Backtesting Pains-How to store data locally for multiple backtestings at wire speed

Discussion in 'Data Sets and Feeds' started by sanjay_arora, Jul 10, 2009.

  1. Hello All

    As I get more into technical Trading, I find that the Retail tools for Trading do not cover the entire user requirement. I find that back-testing & optimizing multiple scenarios in multiple ways is really not possible in these systems or is just too slow.

    One major problem I find is that if one is running multiple simulations on the same data set or permutation of the same data set, the software tends to query it again & again from the data providers server.

    It was quite shocking to me that one could not buy the historical data one time & update daily from real time data providers and have a local data store to run queries at wire speed rather than be limited by your internet speed, especially if you are using more than one machine for simulation, back-testing & optimization.

    Maybe this sort of thing is possible with Non-Retail Softwares.

    What I envisage is something like this:

    - A Data Storage Server which will take offline data of any/all symbols (one time) and then query live data provider for tick data on each symbol live and store on a daily basis.
    -Preferably Open Source. May be free or Paid, again preferably free or GPL/Community Effort.
    - Preferably an Appliance/User Friendly machine or User Server running Linux & RDBMS like postgreSQL. User Specified OS/RDBMS may be possible if software is built in RDBMS triggers & multi-platform languages like python/perl/java etc. exclusively.
    - With capability to load TICK Historical Data from a wide variety of file formats, downloaded online or from CD/DVDs.
    - Historical Data of an entire Exchange (all scrips) or all Symbols to be traded, to be loaded in Tick Format.
    - Capability to clone/split the incoming data stream in real time to two threads, one to store the data and second to provide data to any local user, if wanted raw/unprocessed on tick by tick basis.
    - Data Storage Server to have Data Transformation procedures as triggers to build downstream data, as required by various client applications e.g. 1/3/5/15/30 minute bars or 20/60/1500 tick bars etc. and this data to be available live & independent of the base tick data from which it is derived without any online data transformation, for speed issues.
    I am assuming that speed would be vital & hard disk space merely a commodity. One has to be aware however that years of historical data, kept with multiple permutations, in populated views, alongwith required indexes and other rdbms system generated data, would make for one hell of a storage management requirement.
    - Server to have Views, preferably populated views (to be rebuilt each weekend), so that recursive queries are avoided for speed.
    - Data Transformation Procedures should have method for rarely used data type say 20000 tick bars to be dropped on admin/mgmt confirmation and create new data/bar type on user software demand after confirmation from mgmt. Disk Space Mgmt issues
    - Data Server to have pre-defined data cleansing procedures for clearing out bad ticks.
    - Data Server should store all incoming real-time data feeds as compressed csv files, to be uploaded to a geographically remote server, so that data need not be bought, in case database recovery is required.
    - Data Server should serve local clients after authentication & keep a record of the type, symbol & data range queried by user/strategy, for mgmt. analysis with simulations/actual trade. Don't really know what use this will eventually give except to tailor server rollout to user requirements, but one never knows.
    - Each Data Query & Delivery thread should be separately forked and multi-processor/multi-thread friendly.
    - Database server should have a good connection pooling system.
    - If possible data should be streamed to the client, rather than returned as a recordset. FIX? CSV strings in a tcp/ip socket/connection? Any specific protocol?
    - It should be possible to transform the data from native storage type to the required delivery type i.e. Metastock, Tradestation formas etc. I'd like to put a note here that I don't know anything about any software's data format, so maybe I don't have the right idea.
    - Server capacity should be measurable in connections and no. of symbols/data bars delivered/deliverable per second on a given hardware.
    - Server should have a native delivery method in addition to normal jdbc/odbc pooled connections and a streaming delivery, for those who want to write custom connectors for faster speed.
    - Server should have capability of connecting futures data periods & smoothing the joins, for extended history of futures contracts.

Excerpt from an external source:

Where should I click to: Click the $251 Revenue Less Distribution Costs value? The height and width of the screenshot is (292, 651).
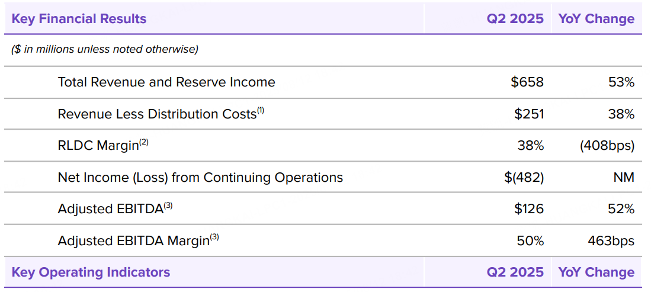pos(528,114)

    If someone knows of an opensource project or even a commercial project that can provide this sort of functionality, please advise.

    I would also like to hear from people who would have an input on the featureset required or comments about something I am thinking wrong.

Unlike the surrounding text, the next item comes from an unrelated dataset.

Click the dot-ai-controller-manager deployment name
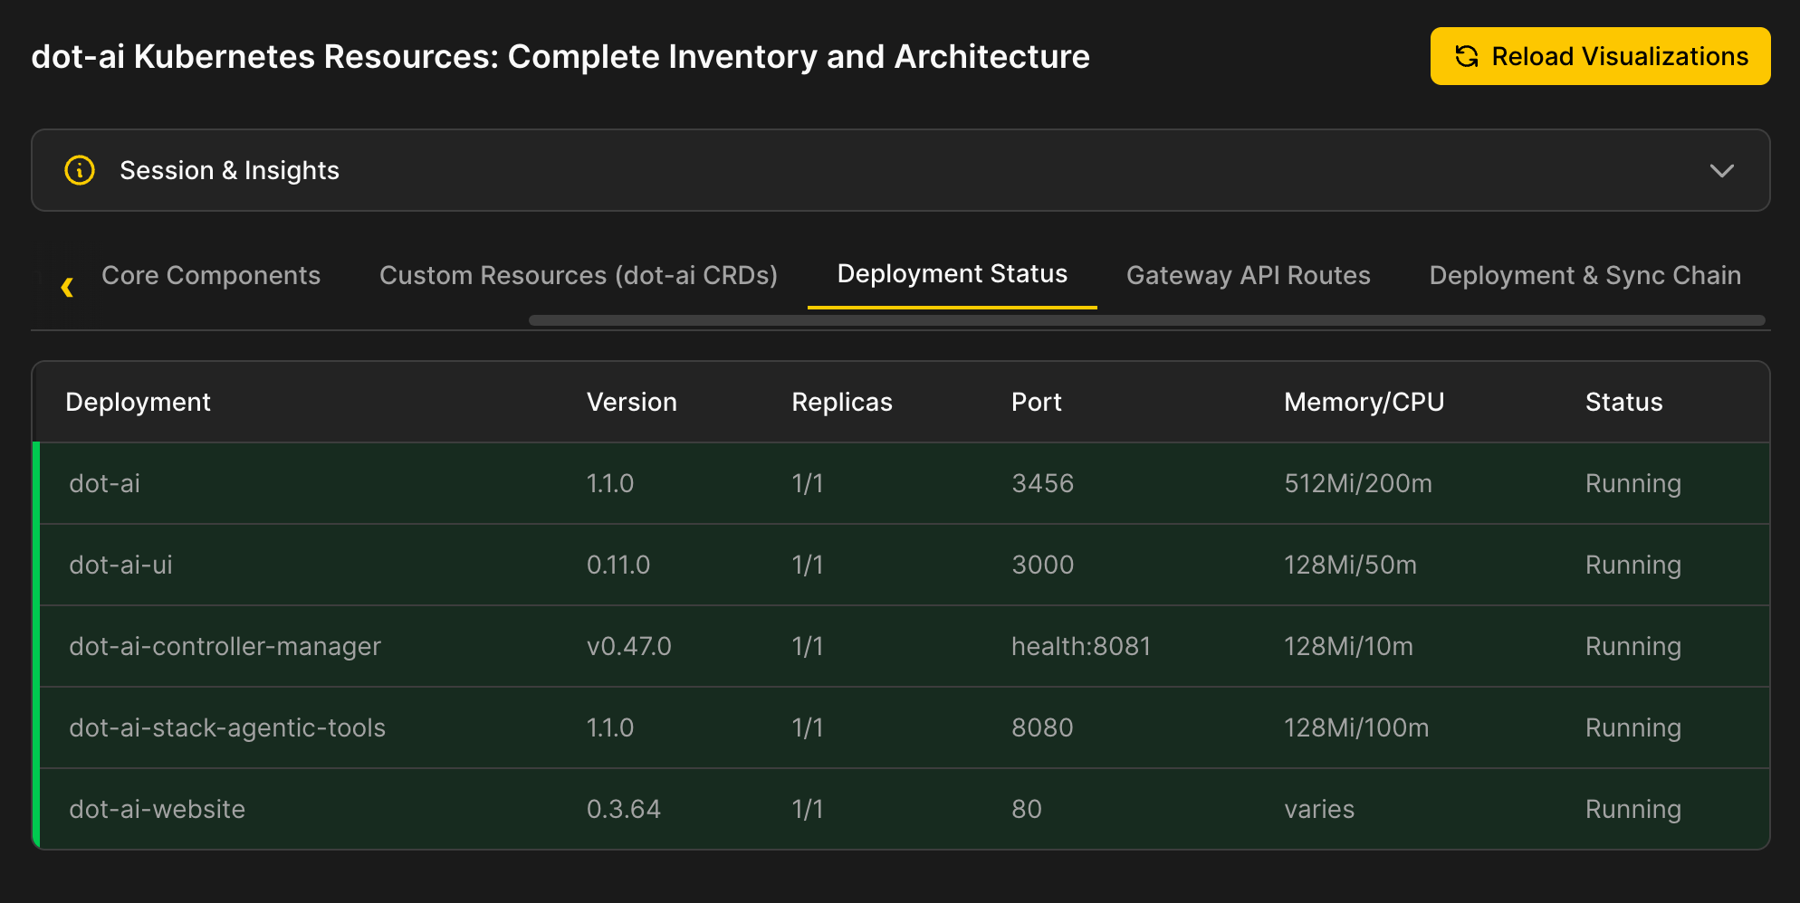 point(225,646)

    I personally feel that a Data Server as outlined above, a GRID based back-testing/simulation server, that can be augmented as needs, an OMS, an Automated Trading Server, Accounting Backoffice and clients, would form a basic professional trading framework.

    I would really like your input on this first issue that I am tackling. Please do contribute to this thread.

    With best regards,
    Sanjay.
     
  2. thstart

    thstart

    We made extensive benchmarks of using COTS software for screening and back testing - .NET, MS SQL, Sybase Anywhere. You can get some info at this thread:
    http://www.elitetrader.com/vb/showthread.php?s=&threadid=168685


    Retail tools for trading are not exactly focused on screening and back testing, they are focused on trading. The problem is the trading is relatively simple and automated procedure if there is already a good trading strategy in place and strict money management requirements. A good strategy means extensive research and experimenting on historical data. We had the same question three years ago and found actually the tools available are not what we are looking for.

    You can buy a tick by tick data from third parties but it costs a lot. The problem is even if you get the data practically you cannot process it fast enough with the available software. You need a high performance computing working on affordable server or workstation.

    I believe EOD data is where you should begin and expand to tick by tick later.

    With tick by tick data you will suffer from data overload. This is too much data to download and process every day if you want to process a lot of instruments.

    I don't believe you will get a quality open source software for such important task.

    Better you just simply forget about
    using COTS DB and Open Source for this. The problem is the database storage and management in traditional DB's is not appropriate for this kind of processing.

    This would be a Terabytes of data. You better be close to the exchanges if you want to do this.

    Yes - all of your processing has to finish in a reasonable time in order to be able to use your results for actual trading.

    Please look at www.thstart.com
    We are developing a screening back testing platform for three years after evaluation the available options on the market from point of view of capabilities and price. It turned out we had to develop everything from scratch in order to achieve our goals. At some point we can offer it to the public.

    The task was to be able to process EOD data every day after market closing and finish the screening and back test in a reasonable time. The parameters we needed were ~1,000 based on OHLCV. The amount of data generated for one benchmark testing - just the DJIA from 1928-2009 is exploding from 20KB to ~500MB. Extrapolated to the full market it is a lot of data.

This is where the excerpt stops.